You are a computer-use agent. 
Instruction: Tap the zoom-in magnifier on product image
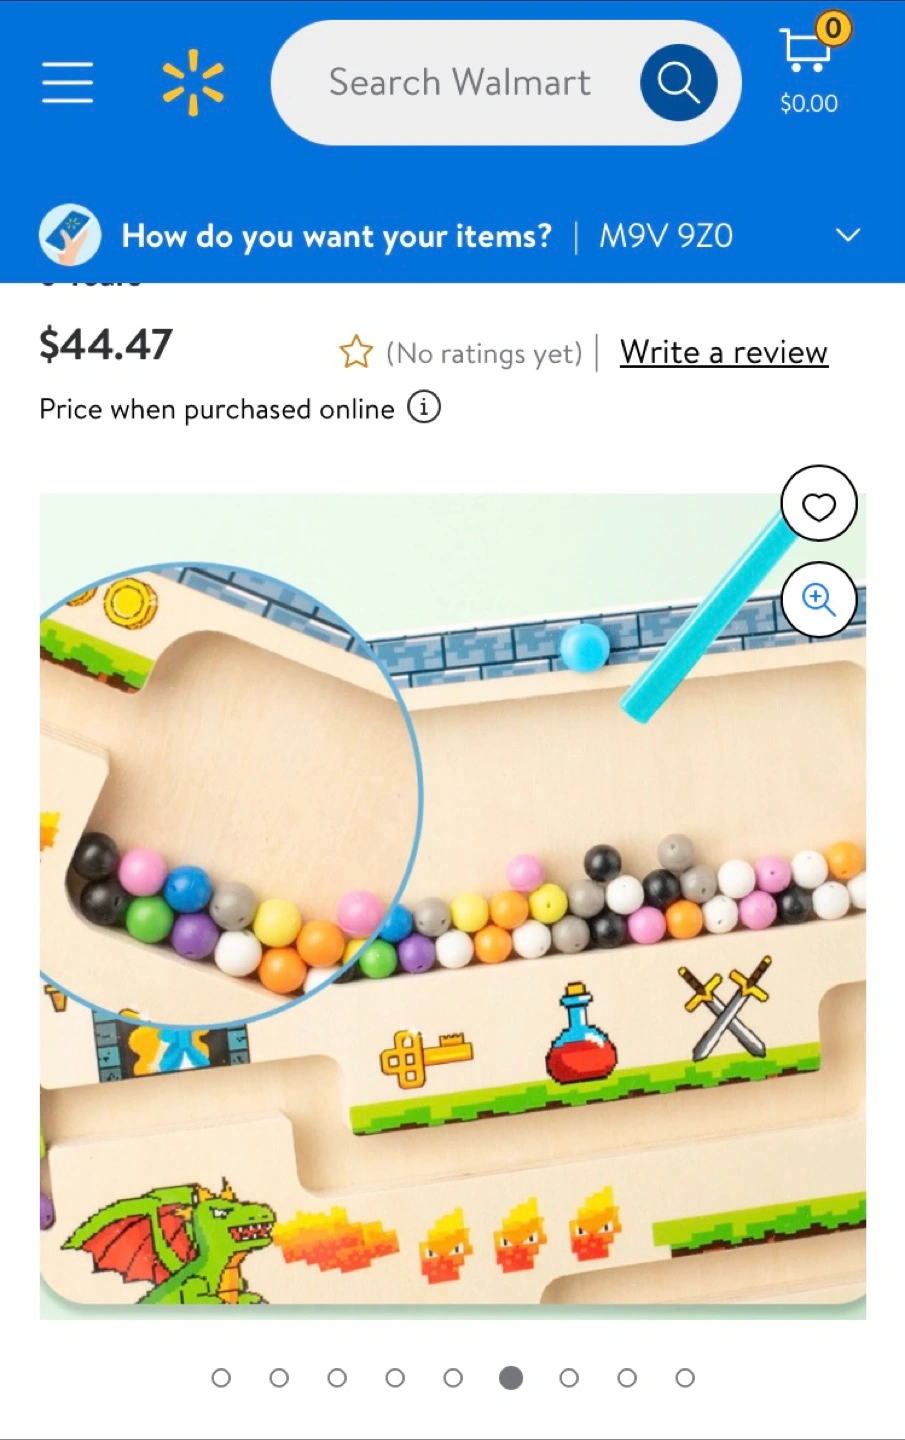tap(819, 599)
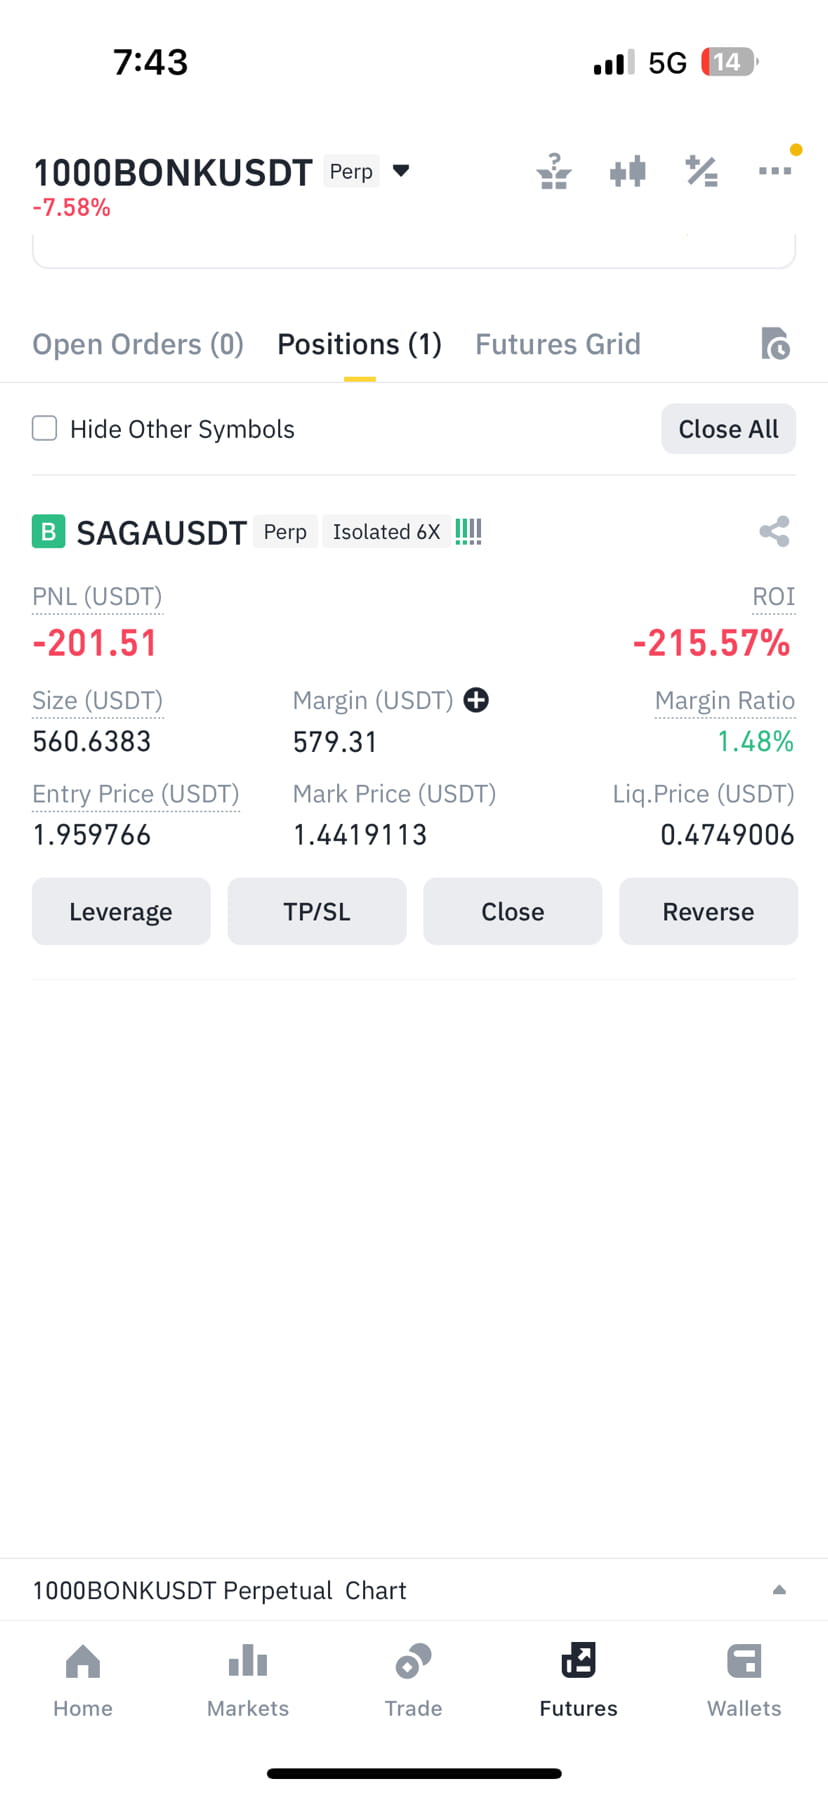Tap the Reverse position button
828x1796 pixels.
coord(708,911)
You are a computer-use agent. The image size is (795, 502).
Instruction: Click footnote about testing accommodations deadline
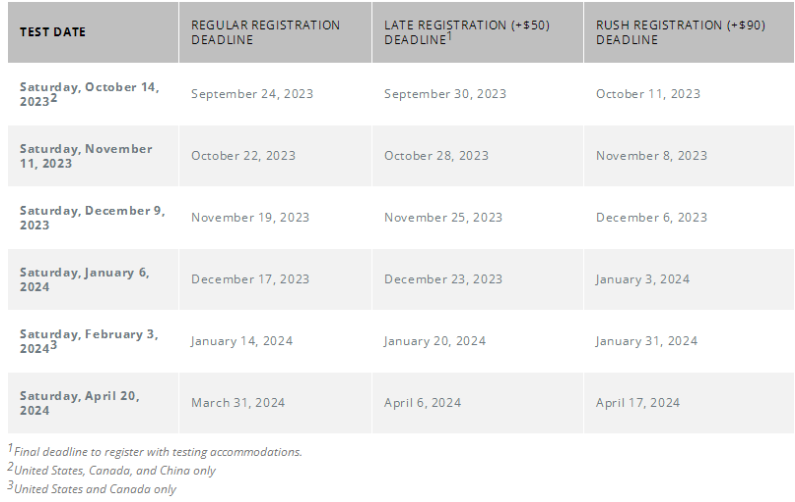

★ ★ ★ ★ ★ ★ ★

Put the listing above into a JSON list of strings, one string per line, with blank lines dropped and the pictures left out.

_Exercise result_
[
  "You are a computer-use agent. ",
  "Instruction: Tap the zoom-in magnifier on product image",
  "tap(819, 599)",
  "Tap the Reverse position button",
  "828x1796 pixels.",
  "coord(708,911)",
  "You are a computer-use agent. The image size is (795, 502).",
  "Instruction: Click footnote about testing accommodations deadline"
]